## Task to complete
Show me every line in the listing that has the word "each".

(Task input)

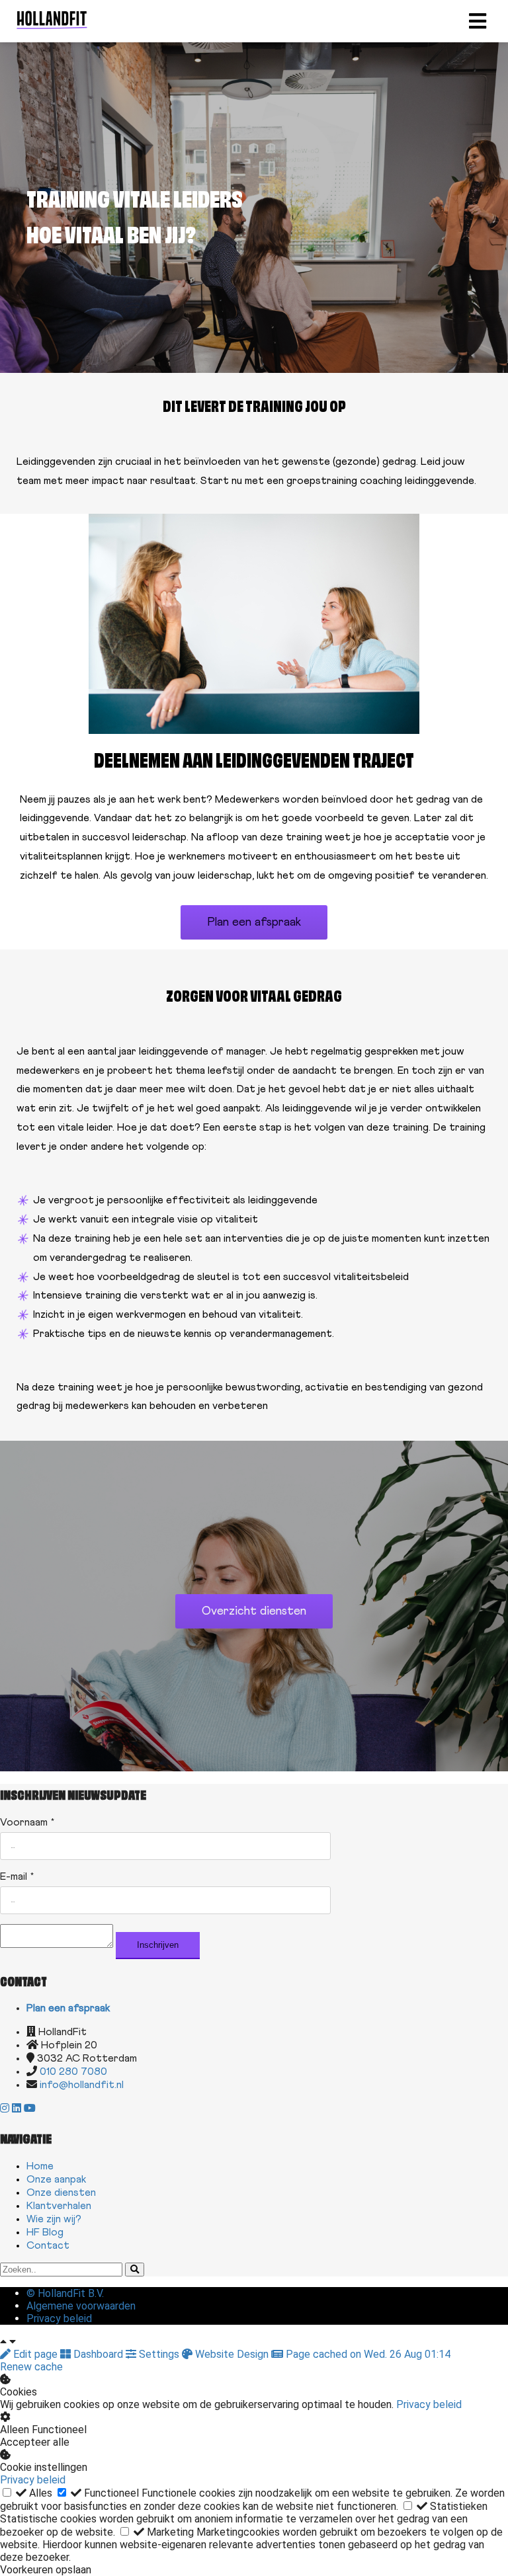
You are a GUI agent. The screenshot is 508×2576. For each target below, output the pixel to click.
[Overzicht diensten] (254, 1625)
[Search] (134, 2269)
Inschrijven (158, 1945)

(End Task input)
(Task input)

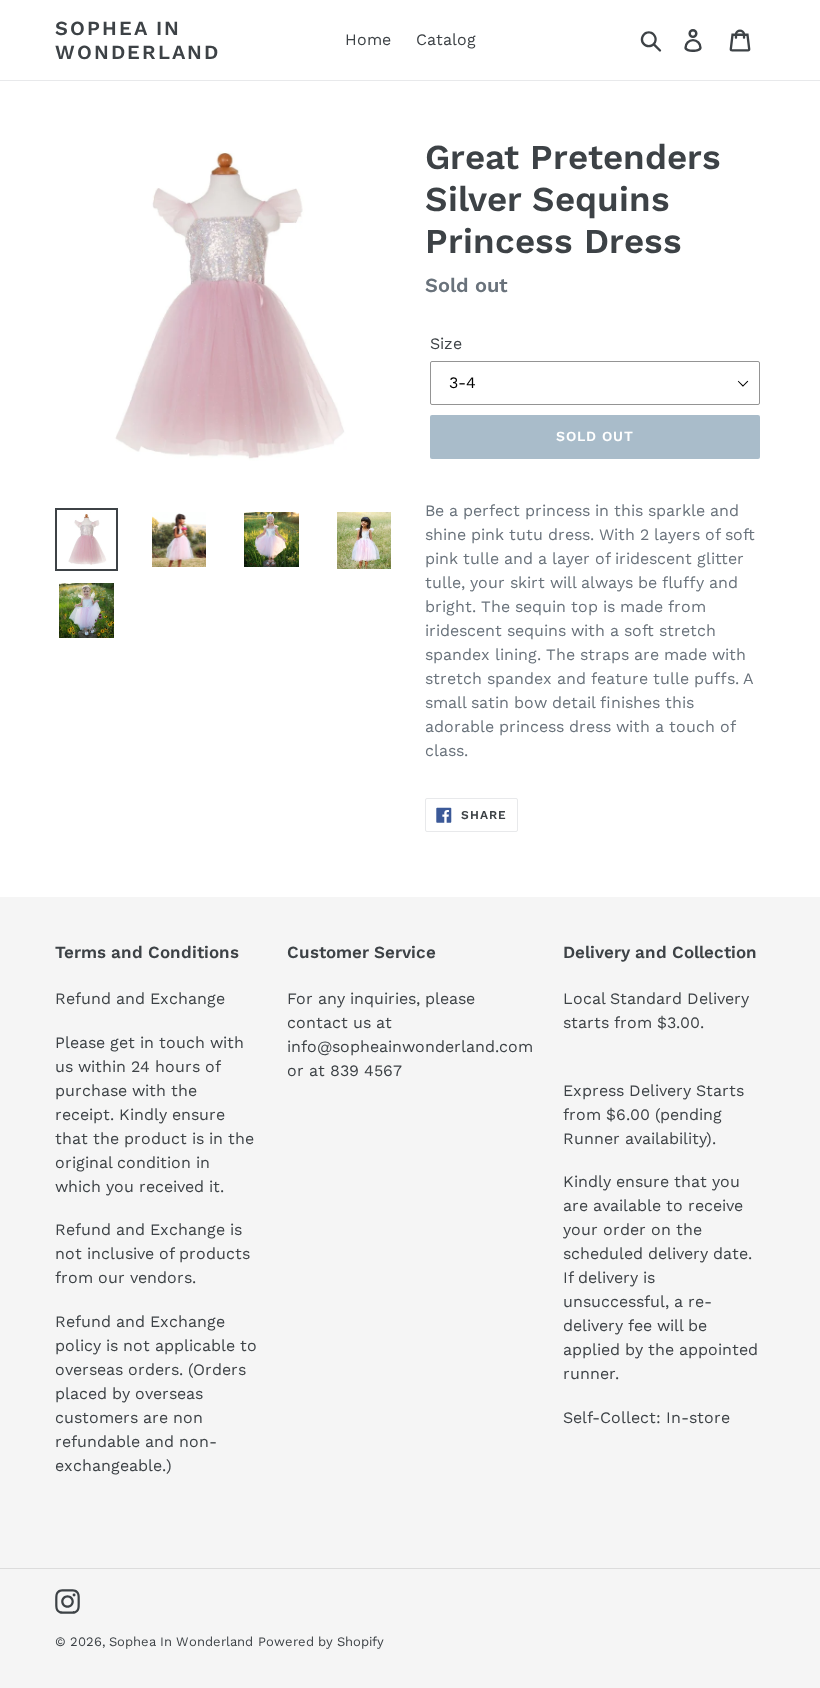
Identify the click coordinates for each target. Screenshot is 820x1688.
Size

(End Task input)
(Task input)

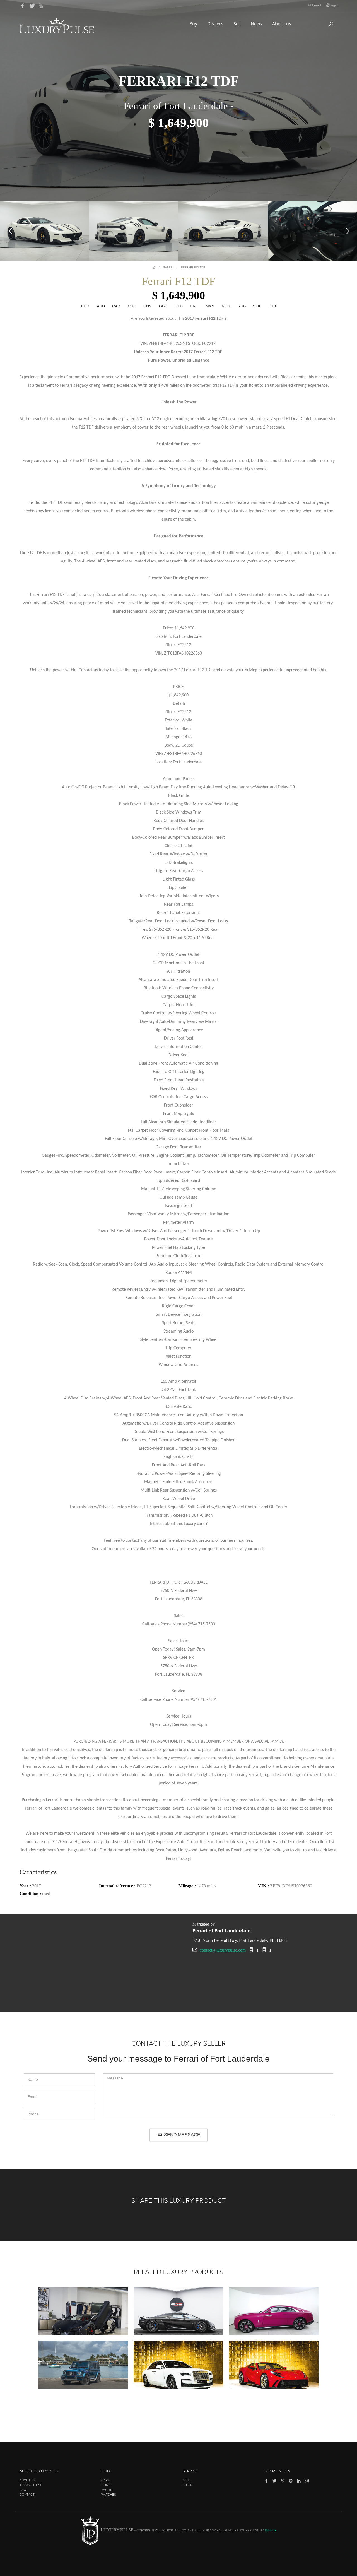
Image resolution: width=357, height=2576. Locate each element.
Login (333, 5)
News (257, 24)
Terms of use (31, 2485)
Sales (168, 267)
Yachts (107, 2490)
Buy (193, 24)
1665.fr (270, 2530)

(End Task input)

## Result of this task
You are a GUI agent. The screenshot is 508×2576. For each target below, output the pixel to click.
Identify the click coordinates for each target. Screenshot is 820x1688.
Image resolution: width=357, height=2576. Locate each element.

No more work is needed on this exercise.